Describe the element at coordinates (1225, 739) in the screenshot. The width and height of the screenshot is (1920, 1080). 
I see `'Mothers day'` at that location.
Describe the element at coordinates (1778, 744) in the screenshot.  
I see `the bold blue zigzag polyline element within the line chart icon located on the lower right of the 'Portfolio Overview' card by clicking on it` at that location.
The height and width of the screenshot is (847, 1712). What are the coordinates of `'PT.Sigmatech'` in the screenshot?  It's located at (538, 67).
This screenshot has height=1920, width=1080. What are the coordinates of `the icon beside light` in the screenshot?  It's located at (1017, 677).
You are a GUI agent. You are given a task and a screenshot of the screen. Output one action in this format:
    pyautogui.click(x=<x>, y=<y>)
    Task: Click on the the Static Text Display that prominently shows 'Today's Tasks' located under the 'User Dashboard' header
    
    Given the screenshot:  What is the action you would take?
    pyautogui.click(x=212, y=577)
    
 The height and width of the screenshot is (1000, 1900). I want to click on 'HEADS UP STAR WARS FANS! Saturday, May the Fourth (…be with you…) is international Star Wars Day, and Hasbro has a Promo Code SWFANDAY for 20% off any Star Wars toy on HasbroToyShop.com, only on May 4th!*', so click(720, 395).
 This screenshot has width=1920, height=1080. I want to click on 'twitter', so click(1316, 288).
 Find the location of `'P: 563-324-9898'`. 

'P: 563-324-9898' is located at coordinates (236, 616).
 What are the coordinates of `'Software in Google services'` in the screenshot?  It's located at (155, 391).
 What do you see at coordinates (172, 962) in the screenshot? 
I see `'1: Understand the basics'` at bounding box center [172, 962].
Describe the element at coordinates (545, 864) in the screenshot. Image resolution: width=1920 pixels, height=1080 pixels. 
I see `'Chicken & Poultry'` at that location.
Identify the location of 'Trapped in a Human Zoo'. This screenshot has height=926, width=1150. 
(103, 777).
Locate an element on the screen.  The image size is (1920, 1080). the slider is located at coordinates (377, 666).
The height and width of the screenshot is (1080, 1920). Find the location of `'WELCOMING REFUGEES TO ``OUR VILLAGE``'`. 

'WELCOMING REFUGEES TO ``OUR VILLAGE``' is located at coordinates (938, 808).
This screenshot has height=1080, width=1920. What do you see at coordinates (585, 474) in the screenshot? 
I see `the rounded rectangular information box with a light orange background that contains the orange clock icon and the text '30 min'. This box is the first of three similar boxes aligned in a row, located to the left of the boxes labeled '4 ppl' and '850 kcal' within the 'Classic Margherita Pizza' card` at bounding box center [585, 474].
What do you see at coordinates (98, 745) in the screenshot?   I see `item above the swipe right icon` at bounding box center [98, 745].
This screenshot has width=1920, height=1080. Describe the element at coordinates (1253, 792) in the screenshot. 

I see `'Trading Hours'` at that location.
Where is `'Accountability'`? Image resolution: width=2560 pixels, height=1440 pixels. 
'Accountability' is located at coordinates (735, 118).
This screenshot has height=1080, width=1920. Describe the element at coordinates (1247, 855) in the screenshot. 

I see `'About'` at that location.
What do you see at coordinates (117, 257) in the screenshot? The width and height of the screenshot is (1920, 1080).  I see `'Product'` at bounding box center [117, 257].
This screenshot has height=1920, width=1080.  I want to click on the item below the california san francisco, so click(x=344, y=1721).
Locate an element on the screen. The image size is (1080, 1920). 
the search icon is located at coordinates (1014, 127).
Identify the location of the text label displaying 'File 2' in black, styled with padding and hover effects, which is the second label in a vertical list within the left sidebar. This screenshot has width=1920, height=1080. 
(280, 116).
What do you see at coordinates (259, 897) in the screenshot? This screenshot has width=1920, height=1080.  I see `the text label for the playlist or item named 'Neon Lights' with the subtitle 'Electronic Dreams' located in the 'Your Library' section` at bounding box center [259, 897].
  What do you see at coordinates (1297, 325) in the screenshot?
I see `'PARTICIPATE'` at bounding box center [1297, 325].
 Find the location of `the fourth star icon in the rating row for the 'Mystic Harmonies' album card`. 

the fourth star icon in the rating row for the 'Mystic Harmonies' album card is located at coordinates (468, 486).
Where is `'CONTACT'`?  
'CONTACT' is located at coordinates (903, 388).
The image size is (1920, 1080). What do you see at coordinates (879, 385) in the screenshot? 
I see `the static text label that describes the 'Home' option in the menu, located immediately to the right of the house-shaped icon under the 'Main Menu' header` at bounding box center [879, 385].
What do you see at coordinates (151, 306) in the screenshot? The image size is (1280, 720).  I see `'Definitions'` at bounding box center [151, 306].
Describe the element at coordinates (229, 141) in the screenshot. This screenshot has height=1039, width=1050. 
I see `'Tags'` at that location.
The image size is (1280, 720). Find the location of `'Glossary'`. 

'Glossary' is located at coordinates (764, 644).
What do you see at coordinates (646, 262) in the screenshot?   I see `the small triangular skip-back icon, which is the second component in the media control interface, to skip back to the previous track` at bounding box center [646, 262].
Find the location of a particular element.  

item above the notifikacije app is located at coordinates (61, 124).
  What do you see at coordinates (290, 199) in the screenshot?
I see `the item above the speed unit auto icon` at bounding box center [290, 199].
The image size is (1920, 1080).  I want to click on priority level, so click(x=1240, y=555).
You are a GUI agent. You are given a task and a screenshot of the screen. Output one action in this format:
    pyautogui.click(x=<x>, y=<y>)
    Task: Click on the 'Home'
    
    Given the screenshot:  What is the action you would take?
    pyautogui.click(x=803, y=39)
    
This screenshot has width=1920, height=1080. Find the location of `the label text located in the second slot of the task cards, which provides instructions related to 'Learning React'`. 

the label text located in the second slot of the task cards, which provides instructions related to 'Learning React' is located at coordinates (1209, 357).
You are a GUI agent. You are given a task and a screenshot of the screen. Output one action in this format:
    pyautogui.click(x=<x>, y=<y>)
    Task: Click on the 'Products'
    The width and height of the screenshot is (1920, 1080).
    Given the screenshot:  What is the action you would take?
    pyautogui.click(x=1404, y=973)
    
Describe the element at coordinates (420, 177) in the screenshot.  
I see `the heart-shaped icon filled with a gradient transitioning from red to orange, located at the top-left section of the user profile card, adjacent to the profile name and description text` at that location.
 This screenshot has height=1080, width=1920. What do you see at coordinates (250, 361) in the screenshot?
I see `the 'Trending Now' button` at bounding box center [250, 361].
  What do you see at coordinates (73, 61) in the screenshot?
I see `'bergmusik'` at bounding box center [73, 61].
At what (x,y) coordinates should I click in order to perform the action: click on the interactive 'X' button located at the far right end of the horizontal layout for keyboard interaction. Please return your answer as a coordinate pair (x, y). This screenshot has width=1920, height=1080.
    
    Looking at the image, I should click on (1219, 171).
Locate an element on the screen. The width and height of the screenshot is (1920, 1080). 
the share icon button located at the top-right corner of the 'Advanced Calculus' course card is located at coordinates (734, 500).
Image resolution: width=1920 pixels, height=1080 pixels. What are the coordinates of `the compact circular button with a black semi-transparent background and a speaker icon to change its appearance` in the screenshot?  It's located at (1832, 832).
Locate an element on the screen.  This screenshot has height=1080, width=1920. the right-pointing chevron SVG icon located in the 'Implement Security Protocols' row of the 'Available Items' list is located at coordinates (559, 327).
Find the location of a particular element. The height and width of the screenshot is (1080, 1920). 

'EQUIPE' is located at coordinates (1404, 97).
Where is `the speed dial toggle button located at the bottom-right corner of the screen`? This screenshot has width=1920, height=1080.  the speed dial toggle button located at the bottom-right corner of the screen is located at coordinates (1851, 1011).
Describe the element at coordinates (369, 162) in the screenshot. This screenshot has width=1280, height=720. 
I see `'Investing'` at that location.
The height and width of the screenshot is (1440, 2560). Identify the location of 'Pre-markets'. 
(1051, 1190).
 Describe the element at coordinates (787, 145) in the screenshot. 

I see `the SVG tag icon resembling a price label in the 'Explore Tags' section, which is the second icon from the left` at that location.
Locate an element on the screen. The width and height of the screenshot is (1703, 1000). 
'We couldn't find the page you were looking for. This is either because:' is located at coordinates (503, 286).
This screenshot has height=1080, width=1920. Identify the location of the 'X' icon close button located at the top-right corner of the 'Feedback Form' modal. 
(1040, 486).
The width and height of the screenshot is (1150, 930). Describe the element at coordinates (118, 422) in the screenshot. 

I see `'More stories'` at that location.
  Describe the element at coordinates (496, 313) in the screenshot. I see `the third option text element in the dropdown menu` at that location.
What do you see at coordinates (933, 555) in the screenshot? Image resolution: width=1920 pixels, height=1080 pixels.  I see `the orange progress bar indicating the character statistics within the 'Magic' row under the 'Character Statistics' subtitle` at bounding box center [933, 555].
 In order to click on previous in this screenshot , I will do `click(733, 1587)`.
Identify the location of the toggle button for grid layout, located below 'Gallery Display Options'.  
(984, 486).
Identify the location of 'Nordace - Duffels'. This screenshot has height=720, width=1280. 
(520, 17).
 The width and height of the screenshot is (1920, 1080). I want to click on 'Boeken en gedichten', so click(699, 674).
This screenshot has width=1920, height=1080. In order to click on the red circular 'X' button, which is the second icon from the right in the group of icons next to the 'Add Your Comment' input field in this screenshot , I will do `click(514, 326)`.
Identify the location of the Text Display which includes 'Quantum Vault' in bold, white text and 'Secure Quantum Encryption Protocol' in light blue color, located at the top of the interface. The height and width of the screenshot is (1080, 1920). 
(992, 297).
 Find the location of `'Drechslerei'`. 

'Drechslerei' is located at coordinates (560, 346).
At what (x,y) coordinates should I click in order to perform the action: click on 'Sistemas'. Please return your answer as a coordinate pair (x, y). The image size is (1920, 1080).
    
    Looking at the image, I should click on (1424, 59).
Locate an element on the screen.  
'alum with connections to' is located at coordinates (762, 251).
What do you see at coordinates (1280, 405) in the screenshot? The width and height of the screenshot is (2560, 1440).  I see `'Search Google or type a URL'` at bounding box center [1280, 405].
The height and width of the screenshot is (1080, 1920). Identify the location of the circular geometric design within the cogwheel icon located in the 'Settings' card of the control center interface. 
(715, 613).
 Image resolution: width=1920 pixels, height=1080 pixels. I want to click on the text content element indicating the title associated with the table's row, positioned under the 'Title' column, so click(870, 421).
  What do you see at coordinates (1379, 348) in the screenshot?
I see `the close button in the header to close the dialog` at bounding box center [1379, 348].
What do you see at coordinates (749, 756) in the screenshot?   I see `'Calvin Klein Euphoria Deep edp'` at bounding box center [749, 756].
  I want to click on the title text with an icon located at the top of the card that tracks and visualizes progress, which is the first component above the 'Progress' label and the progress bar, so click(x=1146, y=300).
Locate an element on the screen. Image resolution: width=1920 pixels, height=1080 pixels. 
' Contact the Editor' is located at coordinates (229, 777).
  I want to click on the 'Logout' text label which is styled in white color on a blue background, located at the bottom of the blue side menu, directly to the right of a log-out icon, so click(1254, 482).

WRITTEN REQUEST — Lay out the lines from the one containing "Describe the element at coordinates (545, 864)" through the one containing "center [585, 474].", inclusive, as a JSON list of strings with one string per line and blank lines omitted.

TASK SOLUTION —
[
  "Describe the element at coordinates (545, 864) in the screenshot. Image resolution: width=1920 pixels, height=1080 pixels. ",
  "I see `'Chicken & Poultry'` at that location.",
  "Identify the location of 'Trapped in a Human Zoo'. This screenshot has height=926, width=1150. ",
  "(103, 777).",
  "Locate an element on the screen.  The image size is (1920, 1080). the slider is located at coordinates (377, 666).",
  "The height and width of the screenshot is (1080, 1920). Find the location of `'WELCOMING REFUGEES TO ``OUR VILLAGE``'`. ",
  "'WELCOMING REFUGEES TO ``OUR VILLAGE``' is located at coordinates (938, 808).",
  "This screenshot has height=1080, width=1920. What do you see at coordinates (585, 474) in the screenshot? ",
  "I see `the rounded rectangular information box with a light orange background that contains the orange clock icon and the text '30 min'. This box is the first of three similar boxes aligned in a row, located to the left of the boxes labeled '4 ppl' and '850 kcal' within the 'Classic Margherita Pizza' card` at bounding box center [585, 474]."
]